- 抜粋本文:
▬▬▬

セガ新作『SHINOBI 復讐の斬撃』は、「フランスの開発元との共鳴」で完成度が上がった。なぜその開発元?なぜ『忍』復活?開発者に訊いた

『SHINOBI 復讐の斬撃』は、現代を生きる忍者が主人公のアクションゲームだ。本作はセガの『忍』シリーズの十数年ぶりとなる新作であり、メガドライブで発売された『ザ・スーパー忍』(1989年)と『ザ・スーパー忍II』(1993年)のテイストを色濃く残す。本作の開発には、『ワンダーボーイ ドラゴンの罠』(2017年)や『ベア・ナックルIV』(2020年)などで知られるLizardcubeが携わっている(関連記事)。

AUTOMATONはほかのメディアと合同で、プロデューサーの大原徹氏とディレクターの寺田貴治氏にインタビューを行う機会に恵まれた。シリーズ復活を期す本作について貴重な話の数々を聞くことができたので、この記事で紹介したい。

プロデューサーの大原徹氏。
ディレクターの寺田貴治氏

『忍』新作はセガのIP復刻プロジェクトの一環

――最初に、大原さんと寺田さんの自己紹介をお願いいたします。

大原徹氏(以下、大原氏):
セガで『SHINOBI 復讐の斬撃』のプロデューサーをやっている大原と申します。セガに企画職として入社してからは、『サクラ大戦』(1996年)などのコンシューマーゲームの開発に参加しました。近年は『三国志大戦』シリーズなどのアーケードゲームに携わっていましたが、本作で再びコンシューマーゲームの開発に戻ってきた形です。ディレクターの寺田とは『サクラ大戦2 〜君、死にたもうことなかれ〜』(1998年)で一緒に開発に参加していました。

▬▬▬

- 課題一覧:
1: 抜粋本文では、『SHINOBI 復讐の斬撃』の開発に携わっている開発元としてどこの名前が挙げられていますか。
2: 抜粋本文を、最後の文の次から書き継いでください。

▬▬▬

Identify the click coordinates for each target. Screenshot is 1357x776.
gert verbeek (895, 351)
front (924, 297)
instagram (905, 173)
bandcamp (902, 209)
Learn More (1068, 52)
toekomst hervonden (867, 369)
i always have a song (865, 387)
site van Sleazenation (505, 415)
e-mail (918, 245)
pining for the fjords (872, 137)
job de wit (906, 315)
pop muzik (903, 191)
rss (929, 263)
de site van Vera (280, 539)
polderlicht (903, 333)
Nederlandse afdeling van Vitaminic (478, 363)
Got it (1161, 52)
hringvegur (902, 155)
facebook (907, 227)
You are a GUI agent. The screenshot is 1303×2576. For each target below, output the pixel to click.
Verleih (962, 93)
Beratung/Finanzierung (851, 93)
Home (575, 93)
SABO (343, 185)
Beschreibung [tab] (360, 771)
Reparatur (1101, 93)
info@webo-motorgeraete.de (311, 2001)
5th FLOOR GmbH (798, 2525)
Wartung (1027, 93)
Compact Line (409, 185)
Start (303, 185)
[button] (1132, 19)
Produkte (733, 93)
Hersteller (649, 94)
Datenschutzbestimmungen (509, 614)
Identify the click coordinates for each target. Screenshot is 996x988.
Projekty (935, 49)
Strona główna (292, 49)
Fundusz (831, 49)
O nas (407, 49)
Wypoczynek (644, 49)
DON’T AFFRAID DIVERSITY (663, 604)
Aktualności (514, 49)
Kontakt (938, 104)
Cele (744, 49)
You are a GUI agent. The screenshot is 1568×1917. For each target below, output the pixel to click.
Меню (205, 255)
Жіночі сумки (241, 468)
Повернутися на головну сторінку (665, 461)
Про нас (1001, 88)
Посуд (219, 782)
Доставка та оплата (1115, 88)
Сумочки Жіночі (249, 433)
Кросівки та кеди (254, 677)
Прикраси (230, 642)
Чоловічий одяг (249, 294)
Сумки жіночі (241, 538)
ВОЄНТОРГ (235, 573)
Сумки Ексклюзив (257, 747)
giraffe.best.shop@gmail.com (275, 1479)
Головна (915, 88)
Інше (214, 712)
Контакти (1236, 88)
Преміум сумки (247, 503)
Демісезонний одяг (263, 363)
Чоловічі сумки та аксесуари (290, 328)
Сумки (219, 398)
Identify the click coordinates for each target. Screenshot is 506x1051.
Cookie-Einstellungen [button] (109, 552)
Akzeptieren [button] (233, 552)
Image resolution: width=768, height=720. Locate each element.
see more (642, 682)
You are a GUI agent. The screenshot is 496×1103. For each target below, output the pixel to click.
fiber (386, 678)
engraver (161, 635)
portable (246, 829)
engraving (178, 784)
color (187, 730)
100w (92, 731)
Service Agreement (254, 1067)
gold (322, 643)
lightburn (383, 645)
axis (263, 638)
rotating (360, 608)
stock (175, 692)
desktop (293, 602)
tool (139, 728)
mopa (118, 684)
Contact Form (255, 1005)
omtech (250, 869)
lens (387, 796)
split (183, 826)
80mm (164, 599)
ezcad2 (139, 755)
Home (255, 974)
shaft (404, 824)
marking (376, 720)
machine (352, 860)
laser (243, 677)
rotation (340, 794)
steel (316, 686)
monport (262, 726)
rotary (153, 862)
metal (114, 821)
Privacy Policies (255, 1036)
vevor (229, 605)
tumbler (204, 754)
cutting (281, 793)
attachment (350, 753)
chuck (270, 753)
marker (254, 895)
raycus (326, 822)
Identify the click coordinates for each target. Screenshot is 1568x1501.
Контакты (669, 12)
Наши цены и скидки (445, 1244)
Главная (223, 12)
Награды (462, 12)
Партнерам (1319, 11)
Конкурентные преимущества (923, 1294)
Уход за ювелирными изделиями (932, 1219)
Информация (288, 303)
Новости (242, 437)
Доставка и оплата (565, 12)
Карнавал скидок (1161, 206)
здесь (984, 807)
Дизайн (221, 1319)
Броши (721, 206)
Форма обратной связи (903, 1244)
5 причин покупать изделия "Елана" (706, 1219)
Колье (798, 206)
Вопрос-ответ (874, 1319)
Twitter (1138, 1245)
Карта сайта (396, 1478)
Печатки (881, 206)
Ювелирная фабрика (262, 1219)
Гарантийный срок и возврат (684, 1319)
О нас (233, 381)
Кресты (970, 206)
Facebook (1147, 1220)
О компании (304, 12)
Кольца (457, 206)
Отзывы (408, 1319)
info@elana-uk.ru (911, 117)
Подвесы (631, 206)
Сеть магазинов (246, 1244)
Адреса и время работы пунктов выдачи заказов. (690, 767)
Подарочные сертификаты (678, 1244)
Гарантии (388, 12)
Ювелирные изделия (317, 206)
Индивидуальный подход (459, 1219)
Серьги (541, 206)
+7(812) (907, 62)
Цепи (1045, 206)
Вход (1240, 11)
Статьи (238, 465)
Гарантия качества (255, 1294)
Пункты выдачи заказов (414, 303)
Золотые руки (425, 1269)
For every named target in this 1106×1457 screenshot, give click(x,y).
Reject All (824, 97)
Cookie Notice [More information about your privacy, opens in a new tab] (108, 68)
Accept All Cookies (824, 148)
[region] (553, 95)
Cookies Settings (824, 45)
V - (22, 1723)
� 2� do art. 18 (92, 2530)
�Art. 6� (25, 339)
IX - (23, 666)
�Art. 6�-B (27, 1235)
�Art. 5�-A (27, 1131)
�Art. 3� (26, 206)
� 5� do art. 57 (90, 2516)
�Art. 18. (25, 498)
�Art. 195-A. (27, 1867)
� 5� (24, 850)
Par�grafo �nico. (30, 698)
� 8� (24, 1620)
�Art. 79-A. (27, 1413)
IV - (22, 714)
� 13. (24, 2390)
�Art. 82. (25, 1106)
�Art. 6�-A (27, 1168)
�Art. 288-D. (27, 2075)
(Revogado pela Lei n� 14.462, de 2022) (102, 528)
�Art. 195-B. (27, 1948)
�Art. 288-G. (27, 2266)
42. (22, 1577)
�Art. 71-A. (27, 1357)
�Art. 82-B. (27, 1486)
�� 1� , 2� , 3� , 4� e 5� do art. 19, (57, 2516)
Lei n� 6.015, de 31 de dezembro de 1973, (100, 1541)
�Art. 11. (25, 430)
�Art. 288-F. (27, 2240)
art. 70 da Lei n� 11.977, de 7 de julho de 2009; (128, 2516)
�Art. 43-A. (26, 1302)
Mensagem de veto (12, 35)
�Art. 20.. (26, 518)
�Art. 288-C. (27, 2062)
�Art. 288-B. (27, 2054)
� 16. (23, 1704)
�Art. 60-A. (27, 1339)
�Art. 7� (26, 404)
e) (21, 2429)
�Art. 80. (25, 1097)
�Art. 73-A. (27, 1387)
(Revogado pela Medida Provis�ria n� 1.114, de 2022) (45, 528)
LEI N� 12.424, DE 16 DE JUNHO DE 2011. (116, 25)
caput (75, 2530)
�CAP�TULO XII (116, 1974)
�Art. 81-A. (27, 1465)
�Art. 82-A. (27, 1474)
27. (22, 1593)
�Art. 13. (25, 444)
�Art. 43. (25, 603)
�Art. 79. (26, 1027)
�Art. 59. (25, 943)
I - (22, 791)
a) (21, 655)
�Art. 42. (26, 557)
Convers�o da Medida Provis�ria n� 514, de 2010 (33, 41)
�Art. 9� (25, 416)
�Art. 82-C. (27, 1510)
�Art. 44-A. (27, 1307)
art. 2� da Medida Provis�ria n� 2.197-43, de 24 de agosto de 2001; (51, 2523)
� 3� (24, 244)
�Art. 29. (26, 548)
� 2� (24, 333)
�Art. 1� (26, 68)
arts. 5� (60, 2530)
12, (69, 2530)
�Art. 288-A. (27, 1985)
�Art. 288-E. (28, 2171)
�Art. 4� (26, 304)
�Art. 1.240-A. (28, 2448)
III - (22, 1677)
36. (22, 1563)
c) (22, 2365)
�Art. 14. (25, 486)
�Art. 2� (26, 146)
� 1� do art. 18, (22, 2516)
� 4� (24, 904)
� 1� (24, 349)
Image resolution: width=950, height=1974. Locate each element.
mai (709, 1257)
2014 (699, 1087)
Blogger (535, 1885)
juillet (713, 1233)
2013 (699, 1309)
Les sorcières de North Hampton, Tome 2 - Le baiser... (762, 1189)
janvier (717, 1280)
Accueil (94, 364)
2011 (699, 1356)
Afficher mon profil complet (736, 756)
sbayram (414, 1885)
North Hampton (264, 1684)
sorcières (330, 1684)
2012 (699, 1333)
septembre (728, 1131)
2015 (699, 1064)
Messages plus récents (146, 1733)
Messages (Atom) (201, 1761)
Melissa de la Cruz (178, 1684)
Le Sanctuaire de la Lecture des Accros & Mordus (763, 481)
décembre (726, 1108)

▬▬▬

- 解答:
1: Lizardcubeです。

2:
寺田貴治氏(以下、寺田氏):
セガで『SHINOBI 復讐の斬撃』のディレクターの寺田です。私は『ファンタシースターポータブル』シリーズや『サクラ大戦』シリーズで多彩なジャンルの開発に携わってきました。アクションゲームの開発は『SHINOBI 復讐の斬撃』が初めてですので、自分でも楽しみながら本作を開発することができました。

――お二人が過去の『忍』シリーズに携わった経験があれば、教えていただけますか。

大原氏:
実は、過去の『忍』シリーズに携わった経験が私にはありません。そういう意味では、新鮮な気持ちで『SHINOBI 復讐の斬撃』の開発に参加できていますね。私自身はアクションゲームがあまり得意ではありませんが、そうしたプレイヤーを代表する1人として本作に携わることができていると認識しています。

寺田氏:
私はPS2で発売された『Shinobi』(2002年)の開発に携わった経験があります。同作で主人公だった秀真(ほつま)のアクションを中心に担当しました。短時間で敵を倒すことで攻撃力が上昇していき、どんな敵でも一撃で倒すことのできるようになる「殺陣(たて)」というアクションを『Shinobi』の開発陣のみんなで考えたことを今でも覚えていますね。今回の『SHINOBI 復讐の斬撃』ではディレクターとして開発に携わっているので、不思議な縁があると思っています。

――なぜ、このタイミングで『忍』シリーズの新作が作られることになったのでしょうか?お二人が携わることになった理由も教えてください。

大原氏:
しばらく音沙汰のないIPを復活させていこうという動きがセガ全体であります。The Game Awards 2023で発表されたように、『忍』シリーズも復活予定のIPに含まれていました。『忍』シリーズは、メガドライブで発売された『ザ・スーパー忍』と『ザ・スーパー忍II』がとくに人気です。私と寺田が『SHINOBI 復讐の斬撃』にアサインされたのは、メガドライブをよく知っている年代の開発者であることや若いスタッフを取りまとめる立場であることが大きな理由だと考えています。

寺田氏:
『SHINOBI 復讐の斬撃』はセガとLizardcubeが共同して開発するタイトルです。私と大原のほかにも、アートやプログラミングのディレクションといった部分でセガのスタッフが開発に参加していますね。合計で10人弱のセガのスタッフが開発に参加していると思います。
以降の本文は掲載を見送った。